* **PROBLEM DESCRIPTION**
Return the data below unaltered, but strip out the pictures.
* * * * * * * * *
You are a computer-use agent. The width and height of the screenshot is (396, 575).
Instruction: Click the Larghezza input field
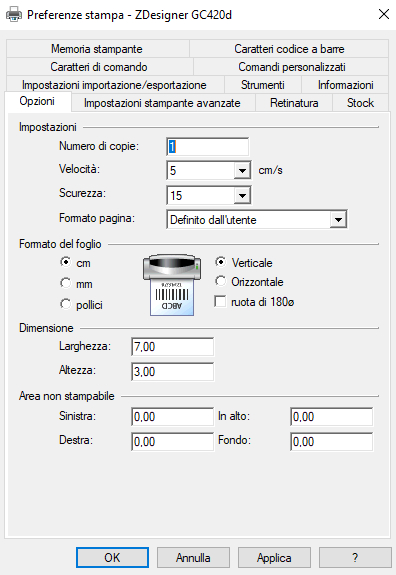click(x=172, y=347)

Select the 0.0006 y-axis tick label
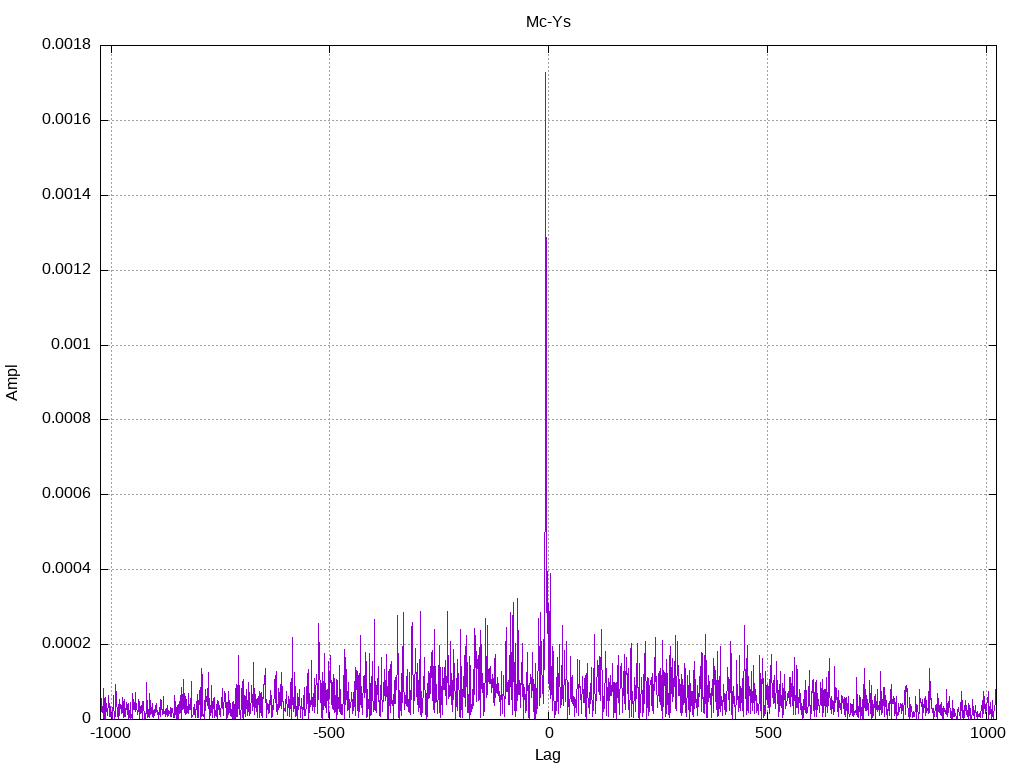tap(66, 494)
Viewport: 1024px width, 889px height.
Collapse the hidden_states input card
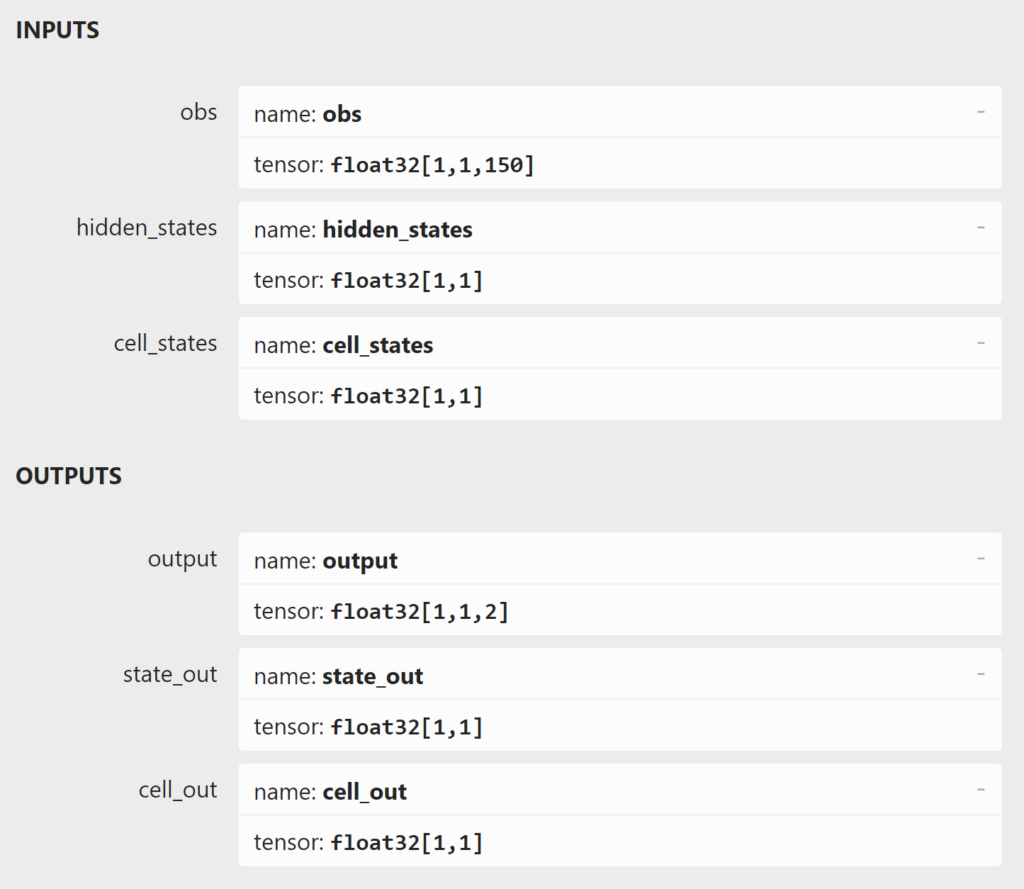tap(981, 229)
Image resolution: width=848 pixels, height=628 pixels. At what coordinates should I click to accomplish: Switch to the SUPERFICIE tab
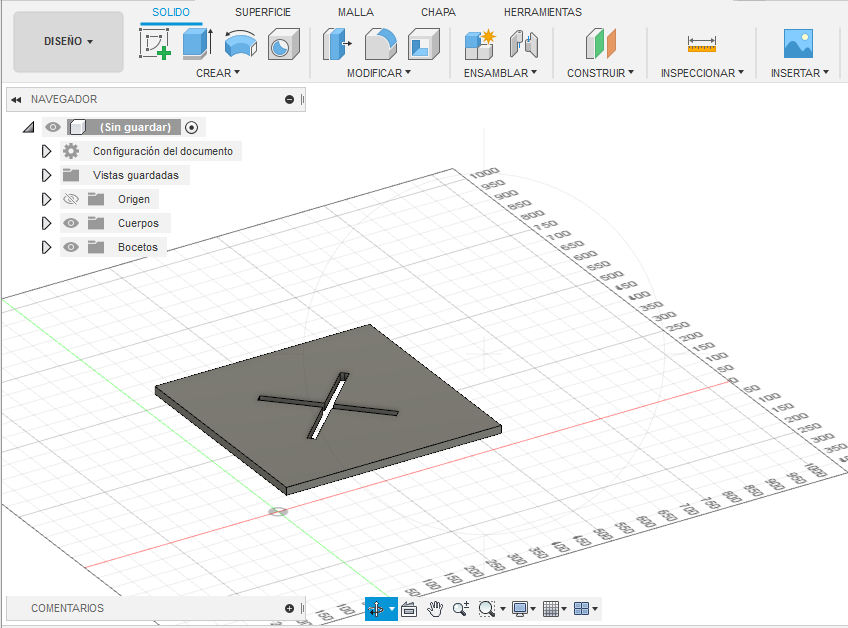263,12
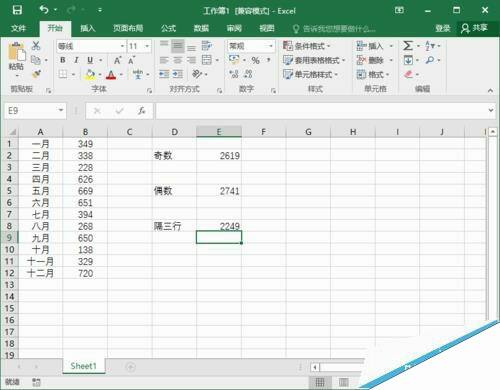Click the Merge and Center icon
The height and width of the screenshot is (390, 500).
tap(207, 60)
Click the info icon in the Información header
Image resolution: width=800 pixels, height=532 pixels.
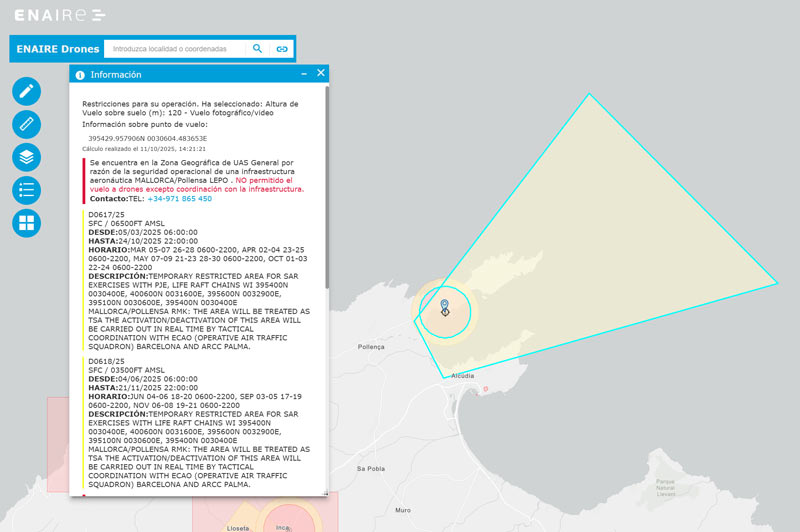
* * * * * * * * *
* **ANSWER TO THE EXERCISE**
You are a computer-use agent. The width and height of the screenshot is (396, 575).
Instruction: Click the Larghezza input field
click(x=172, y=347)

Select the 0.0006 y-axis tick label
tap(66, 494)
Viewport: 1024px width, 889px height.
Collapse the hidden_states input card
tap(981, 229)
Image resolution: width=848 pixels, height=628 pixels. At what coordinates should I click to accomplish: Switch to the SUPERFICIE tab
263,12
Click the Merge and Center icon
The height and width of the screenshot is (390, 500).
tap(207, 60)
Click the info icon in the Información header
Image resolution: width=800 pixels, height=532 pixels.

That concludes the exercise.